EXERCISE DESCRIPTION: Once you find the line with "This screenshot has width=1200, height=750.", copy it and every line after it through the end of the entries below, exactly as written.

RECORDS SHOWN:
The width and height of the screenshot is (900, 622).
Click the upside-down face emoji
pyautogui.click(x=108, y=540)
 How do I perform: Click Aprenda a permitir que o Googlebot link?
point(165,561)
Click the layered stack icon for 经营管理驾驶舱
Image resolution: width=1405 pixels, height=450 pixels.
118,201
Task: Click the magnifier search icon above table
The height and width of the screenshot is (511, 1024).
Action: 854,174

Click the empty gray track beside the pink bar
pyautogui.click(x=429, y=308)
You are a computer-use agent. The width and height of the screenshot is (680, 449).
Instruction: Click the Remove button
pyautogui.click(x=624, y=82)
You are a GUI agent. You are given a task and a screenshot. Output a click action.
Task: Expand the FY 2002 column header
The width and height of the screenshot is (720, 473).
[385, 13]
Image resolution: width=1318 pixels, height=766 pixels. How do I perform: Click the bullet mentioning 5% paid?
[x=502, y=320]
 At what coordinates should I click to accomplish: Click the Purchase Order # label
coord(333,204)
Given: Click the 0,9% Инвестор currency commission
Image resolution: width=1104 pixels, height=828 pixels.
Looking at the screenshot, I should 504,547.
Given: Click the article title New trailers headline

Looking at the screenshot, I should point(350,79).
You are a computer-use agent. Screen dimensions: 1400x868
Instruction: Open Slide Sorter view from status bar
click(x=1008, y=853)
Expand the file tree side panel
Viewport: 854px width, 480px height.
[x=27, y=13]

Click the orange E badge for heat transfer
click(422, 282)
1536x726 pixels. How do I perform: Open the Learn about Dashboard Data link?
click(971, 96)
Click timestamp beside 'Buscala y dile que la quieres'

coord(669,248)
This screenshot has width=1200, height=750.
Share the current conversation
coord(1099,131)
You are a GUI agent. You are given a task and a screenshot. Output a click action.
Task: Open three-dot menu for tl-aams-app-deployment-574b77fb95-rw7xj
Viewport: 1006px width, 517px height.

SOLUTION TO THIS EXERCISE:
This screenshot has width=1200, height=750.
Share the current conversation
coord(1099,131)
You are a GUI agent. You are given a task and a screenshot. Output a click action.
Task: Open three-dot menu for tl-aams-app-deployment-574b77fb95-rw7xj
Viewport: 1006px width, 517px height.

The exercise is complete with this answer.